I could clearly identify a pattern if I recalled all the times I had gained a combat level. Gaining an attack or health level prior to the last reset didn’t always increase combat level, but it sometimes did. Attack more commonly increased combat than health at one in three levels, while health was one in four. This was consistent with averaging health, attack, and defense with a lower weighting toward health. After the reset, my combat level decreased by three, which would make sense if recovery was considered a combat stat and had been added to the equation.

Without data points for when recovery or defense increased in level, I didn't quite know the exact formula, but I did have enough to extrapolate the rough stats of the rock golem. Given its damage, I could assume its attack was raised at least partially, but the fact that it had survived three solid hits meant that its health was huge. That or it had significant defense. I couldn’t determine exact numbers, but could define an upper bound. No level seven creature could have more than 39 health or 29 attack. That was at the extreme end, and it was far more likely that the rock golems stats hovered somewhere around its combat level. In other words, if my combat level was higher than the monster's, I was favored to win.

I shook my head, clearing the odd train of thought, then checked my health. It had only dropped three points and wasn’t regenerating naturally. I idly wondered what the recovery skill did if it didn’t recover health. At least the system had nerfed the rock golem's damage in the reset.

Speaking of, I kicked the last of the monster gel aside and picked up a small rock that the golem had dropped. It was lined in copper-colored veins just like the ore rock several tiles to my side. I picked it up and backed out of the mining camp before the rock golem could respawn.

I took the ore to the smithy and started up the forge with the tinderbox. After I had the fire burning hot, I placed the ore into the furnace. A second passed. Then another. Then the ore blinked, and a perfect copper ingot lay in the flame. I stopped pumping the bellows and let the flame cool for a couple of minutes. Gingerly, I knocked the ingot out of the forge with the hammer.

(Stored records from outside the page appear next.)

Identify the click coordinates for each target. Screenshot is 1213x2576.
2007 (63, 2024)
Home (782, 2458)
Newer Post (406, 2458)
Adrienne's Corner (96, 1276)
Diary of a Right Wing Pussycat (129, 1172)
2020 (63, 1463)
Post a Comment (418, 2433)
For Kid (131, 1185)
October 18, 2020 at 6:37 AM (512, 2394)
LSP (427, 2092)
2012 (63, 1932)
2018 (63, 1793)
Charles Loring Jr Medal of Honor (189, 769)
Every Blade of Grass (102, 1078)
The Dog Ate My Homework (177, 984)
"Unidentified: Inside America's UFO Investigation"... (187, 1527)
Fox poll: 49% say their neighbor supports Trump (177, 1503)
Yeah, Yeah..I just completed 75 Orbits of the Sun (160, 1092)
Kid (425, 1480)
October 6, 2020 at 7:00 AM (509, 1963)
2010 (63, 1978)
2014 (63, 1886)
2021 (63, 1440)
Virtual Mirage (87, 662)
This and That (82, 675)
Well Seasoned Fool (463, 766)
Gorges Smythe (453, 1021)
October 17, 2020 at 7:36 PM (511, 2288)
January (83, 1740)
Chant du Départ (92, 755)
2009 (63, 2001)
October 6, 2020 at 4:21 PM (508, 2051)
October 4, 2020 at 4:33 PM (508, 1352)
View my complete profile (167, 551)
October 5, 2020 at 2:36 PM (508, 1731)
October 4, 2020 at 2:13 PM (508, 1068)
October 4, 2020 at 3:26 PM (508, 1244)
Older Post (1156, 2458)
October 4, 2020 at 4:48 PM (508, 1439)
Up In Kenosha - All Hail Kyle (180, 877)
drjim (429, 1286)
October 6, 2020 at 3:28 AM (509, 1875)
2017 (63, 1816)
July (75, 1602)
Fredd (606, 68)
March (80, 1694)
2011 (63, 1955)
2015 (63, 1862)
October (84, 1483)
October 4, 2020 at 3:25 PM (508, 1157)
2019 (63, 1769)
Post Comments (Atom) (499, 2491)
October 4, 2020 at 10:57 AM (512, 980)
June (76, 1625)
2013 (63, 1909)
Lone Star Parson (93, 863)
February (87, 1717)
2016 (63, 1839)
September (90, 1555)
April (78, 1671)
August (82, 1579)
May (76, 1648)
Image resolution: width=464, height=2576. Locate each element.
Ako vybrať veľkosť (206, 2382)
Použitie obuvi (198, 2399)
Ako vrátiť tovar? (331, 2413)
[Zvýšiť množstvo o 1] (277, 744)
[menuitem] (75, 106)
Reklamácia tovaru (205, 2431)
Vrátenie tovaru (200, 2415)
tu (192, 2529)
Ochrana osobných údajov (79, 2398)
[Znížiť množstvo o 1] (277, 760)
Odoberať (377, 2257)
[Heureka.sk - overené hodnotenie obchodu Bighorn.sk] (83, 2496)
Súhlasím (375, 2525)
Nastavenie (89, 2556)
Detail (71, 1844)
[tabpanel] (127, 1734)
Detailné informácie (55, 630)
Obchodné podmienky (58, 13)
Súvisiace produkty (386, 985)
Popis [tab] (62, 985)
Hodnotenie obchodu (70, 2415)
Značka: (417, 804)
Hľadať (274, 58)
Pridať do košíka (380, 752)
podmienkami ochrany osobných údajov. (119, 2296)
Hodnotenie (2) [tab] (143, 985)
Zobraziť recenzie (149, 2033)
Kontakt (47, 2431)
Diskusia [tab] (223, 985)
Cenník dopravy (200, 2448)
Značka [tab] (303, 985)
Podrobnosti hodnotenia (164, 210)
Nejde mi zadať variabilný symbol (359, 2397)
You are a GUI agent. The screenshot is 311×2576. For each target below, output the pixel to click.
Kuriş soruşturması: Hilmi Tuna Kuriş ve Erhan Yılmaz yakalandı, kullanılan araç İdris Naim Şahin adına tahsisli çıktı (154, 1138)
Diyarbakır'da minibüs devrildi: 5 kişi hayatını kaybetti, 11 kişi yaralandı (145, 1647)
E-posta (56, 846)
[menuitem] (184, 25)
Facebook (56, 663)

It clattered to the ground. To my shock, it was cool to the touch, so I picked it up as I tried to figure out what to do next. By video game logic, I should have melted the ore into a liquid and poured it into a mold or beat the ingot with a hammer on the anvil until something happened.

With no molds handy, I took the cool ingot to the anvil and started hitting it. Cold forging was a thing, but not with copper. If I were in the real world, I would have needed tongs to heat up the ingot before hammering away. Fortunately, this was a video game world, and after three solid strikes, I felt the system awaken in my core.

There was only one item on the list: an orange knife. However, if I focused more, I noticed I could create an axe and even a pick axe at levels 3 and 5, respectively. I would need to gain levels for that, though, and to do that, I would need to craft the knife in the interim.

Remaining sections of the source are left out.